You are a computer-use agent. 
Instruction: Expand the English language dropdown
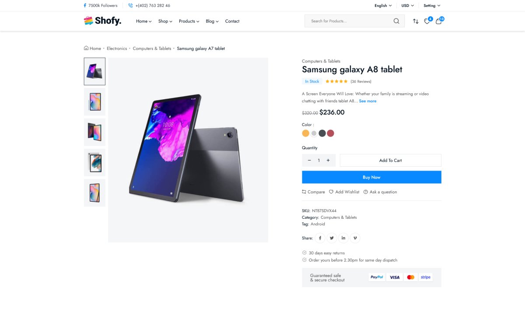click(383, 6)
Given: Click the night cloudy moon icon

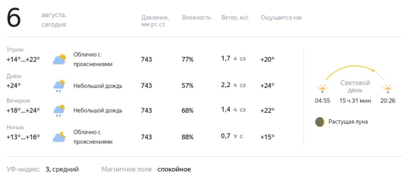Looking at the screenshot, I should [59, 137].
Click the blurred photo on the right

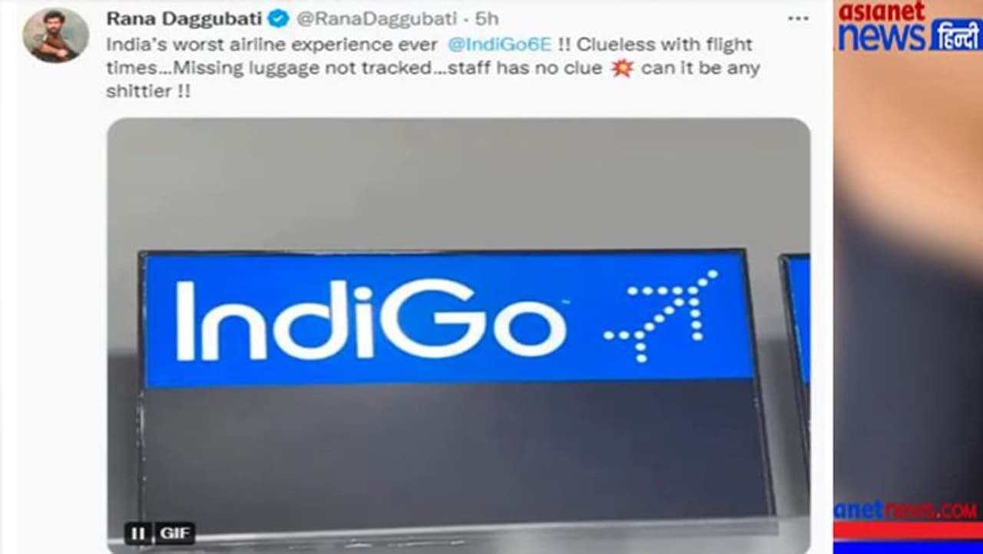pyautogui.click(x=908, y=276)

## PROMPT
Would you retype each line above exactly and skip every image?

## THE ANSWER
You are a computer-use agent. 
Instruction: Expand the English language dropdown
click(383, 6)
Given: Click the night cloudy moon icon

Looking at the screenshot, I should [59, 137].
Click the blurred photo on the right

pyautogui.click(x=908, y=276)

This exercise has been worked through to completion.